## [What is expected]
Copy out all of the records below, swapping "At what coordinates should I click to accomplish" for "Which point should I click to complete" each time it occurs. Keep everything else the same.

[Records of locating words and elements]
* * *

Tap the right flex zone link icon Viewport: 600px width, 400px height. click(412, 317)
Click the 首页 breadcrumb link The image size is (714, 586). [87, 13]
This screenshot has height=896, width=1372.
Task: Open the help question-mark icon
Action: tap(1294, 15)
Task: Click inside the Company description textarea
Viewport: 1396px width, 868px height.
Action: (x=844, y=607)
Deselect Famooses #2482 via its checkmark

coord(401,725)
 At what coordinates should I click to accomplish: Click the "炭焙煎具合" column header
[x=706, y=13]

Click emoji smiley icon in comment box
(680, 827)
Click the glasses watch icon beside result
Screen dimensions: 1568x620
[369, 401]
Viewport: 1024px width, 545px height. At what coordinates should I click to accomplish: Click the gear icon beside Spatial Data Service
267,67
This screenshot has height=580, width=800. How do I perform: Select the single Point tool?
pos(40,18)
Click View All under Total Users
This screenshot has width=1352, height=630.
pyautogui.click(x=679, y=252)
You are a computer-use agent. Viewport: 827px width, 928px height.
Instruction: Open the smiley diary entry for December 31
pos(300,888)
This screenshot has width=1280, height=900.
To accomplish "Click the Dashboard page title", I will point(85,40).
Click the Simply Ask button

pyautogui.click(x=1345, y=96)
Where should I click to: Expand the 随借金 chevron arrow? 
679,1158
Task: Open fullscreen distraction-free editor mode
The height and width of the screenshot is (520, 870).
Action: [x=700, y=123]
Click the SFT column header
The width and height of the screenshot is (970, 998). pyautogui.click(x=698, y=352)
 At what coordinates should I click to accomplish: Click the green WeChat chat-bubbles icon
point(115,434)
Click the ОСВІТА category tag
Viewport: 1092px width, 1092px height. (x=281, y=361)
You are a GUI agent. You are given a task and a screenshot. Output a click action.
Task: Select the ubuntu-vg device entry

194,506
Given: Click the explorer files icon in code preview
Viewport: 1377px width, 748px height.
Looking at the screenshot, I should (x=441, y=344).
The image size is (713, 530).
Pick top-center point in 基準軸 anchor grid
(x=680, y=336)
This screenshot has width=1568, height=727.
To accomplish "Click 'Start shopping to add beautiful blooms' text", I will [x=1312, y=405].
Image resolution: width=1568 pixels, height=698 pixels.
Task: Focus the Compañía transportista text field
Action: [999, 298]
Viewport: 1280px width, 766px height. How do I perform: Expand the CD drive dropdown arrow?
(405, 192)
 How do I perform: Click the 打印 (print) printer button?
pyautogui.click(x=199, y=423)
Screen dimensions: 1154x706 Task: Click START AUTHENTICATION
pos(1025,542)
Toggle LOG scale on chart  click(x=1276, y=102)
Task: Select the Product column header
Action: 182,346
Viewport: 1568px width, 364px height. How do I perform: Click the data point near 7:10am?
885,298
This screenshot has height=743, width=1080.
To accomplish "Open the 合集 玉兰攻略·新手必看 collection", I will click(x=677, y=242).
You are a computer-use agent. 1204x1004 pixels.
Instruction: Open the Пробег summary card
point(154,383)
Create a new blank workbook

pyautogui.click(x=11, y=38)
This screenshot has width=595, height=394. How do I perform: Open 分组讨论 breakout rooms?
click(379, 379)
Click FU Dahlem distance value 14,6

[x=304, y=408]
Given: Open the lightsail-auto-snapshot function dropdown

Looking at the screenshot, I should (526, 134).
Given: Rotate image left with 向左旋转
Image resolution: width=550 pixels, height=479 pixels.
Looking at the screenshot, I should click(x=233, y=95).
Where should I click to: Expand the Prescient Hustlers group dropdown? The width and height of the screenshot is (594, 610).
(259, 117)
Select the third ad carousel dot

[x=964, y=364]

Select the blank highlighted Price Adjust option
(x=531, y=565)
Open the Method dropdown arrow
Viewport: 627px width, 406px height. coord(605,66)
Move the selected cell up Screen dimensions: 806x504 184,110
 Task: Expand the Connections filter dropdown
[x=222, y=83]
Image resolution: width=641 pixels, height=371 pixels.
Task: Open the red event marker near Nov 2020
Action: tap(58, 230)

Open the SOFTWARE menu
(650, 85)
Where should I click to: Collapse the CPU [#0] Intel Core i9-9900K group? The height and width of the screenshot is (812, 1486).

* * *

## [In response]
Tap the right flex zone link icon Viewport: 600px width, 400px height. click(412, 317)
Click the 首页 breadcrumb link The image size is (714, 586). [87, 13]
This screenshot has height=896, width=1372.
Task: Open the help question-mark icon
Action: tap(1294, 15)
Task: Click inside the Company description textarea
Viewport: 1396px width, 868px height.
Action: (x=844, y=607)
Deselect Famooses #2482 via its checkmark

coord(401,725)
 Which point should I click to complete: Click the "炭焙煎具合" column header
[x=706, y=13]

Click emoji smiley icon in comment box
(680, 827)
Click the glasses watch icon beside result
Screen dimensions: 1568x620
[369, 401]
Viewport: 1024px width, 545px height. Which point should I click to complete: Click the gear icon beside Spatial Data Service
267,67
This screenshot has height=580, width=800. How do I perform: Select the single Point tool?
pos(40,18)
Click View All under Total Users
This screenshot has width=1352, height=630.
pyautogui.click(x=679, y=252)
You are a computer-use agent. Viewport: 827px width, 928px height.
Instruction: Open the smiley diary entry for December 31
pos(300,888)
This screenshot has width=1280, height=900.
To accomplish "Click the Dashboard page title", I will point(85,40).
Click the Simply Ask button

pyautogui.click(x=1345, y=96)
Where should I click to: Expand the 随借金 chevron arrow? 
679,1158
Task: Open fullscreen distraction-free editor mode
The height and width of the screenshot is (520, 870).
Action: [x=700, y=123]
Click the SFT column header
The width and height of the screenshot is (970, 998). pyautogui.click(x=698, y=352)
 Which point should I click to complete: Click the green WeChat chat-bubbles icon
point(115,434)
Click the ОСВІТА category tag
Viewport: 1092px width, 1092px height. (x=281, y=361)
You are a GUI agent. You are given a task and a screenshot. Output a click action.
Task: Select the ubuntu-vg device entry

194,506
Given: Click the explorer files icon in code preview
Viewport: 1377px width, 748px height.
Looking at the screenshot, I should (x=441, y=344).
The image size is (713, 530).
Pick top-center point in 基準軸 anchor grid
(x=680, y=336)
This screenshot has width=1568, height=727.
To accomplish "Click 'Start shopping to add beautiful blooms' text", I will [x=1312, y=405].
Image resolution: width=1568 pixels, height=698 pixels.
Task: Focus the Compañía transportista text field
Action: [999, 298]
Viewport: 1280px width, 766px height. How do I perform: Expand the CD drive dropdown arrow?
(405, 192)
 How do I perform: Click the 打印 (print) printer button?
pyautogui.click(x=199, y=423)
Screen dimensions: 1154x706 Task: Click START AUTHENTICATION
pos(1025,542)
Toggle LOG scale on chart  click(x=1276, y=102)
Task: Select the Product column header
Action: 182,346
Viewport: 1568px width, 364px height. How do I perform: Click the data point near 7:10am?
885,298
This screenshot has height=743, width=1080.
To accomplish "Open the 合集 玉兰攻略·新手必看 collection", I will click(x=677, y=242).
You are a computer-use agent. 1204x1004 pixels.
Instruction: Open the Пробег summary card
point(154,383)
Create a new blank workbook

pyautogui.click(x=11, y=38)
This screenshot has width=595, height=394. How do I perform: Open 分组讨论 breakout rooms?
click(379, 379)
Click FU Dahlem distance value 14,6

[x=304, y=408]
Given: Open the lightsail-auto-snapshot function dropdown

Looking at the screenshot, I should (526, 134).
Given: Rotate image left with 向左旋转
Image resolution: width=550 pixels, height=479 pixels.
Looking at the screenshot, I should click(x=233, y=95).
Where should I click to: Expand the Prescient Hustlers group dropdown? The width and height of the screenshot is (594, 610).
(259, 117)
Select the third ad carousel dot

[x=964, y=364]

Select the blank highlighted Price Adjust option
(x=531, y=565)
Open the Method dropdown arrow
Viewport: 627px width, 406px height. coord(605,66)
Move the selected cell up Screen dimensions: 806x504 184,110
 Task: Expand the Connections filter dropdown
[x=222, y=83]
Image resolution: width=641 pixels, height=371 pixels.
Task: Open the red event marker near Nov 2020
Action: tap(58, 230)

Open the SOFTWARE menu
(650, 85)
Where should I click to: Collapse the CPU [#0] Intel Core i9-9900K group? The height and width of the screenshot is (812, 1486).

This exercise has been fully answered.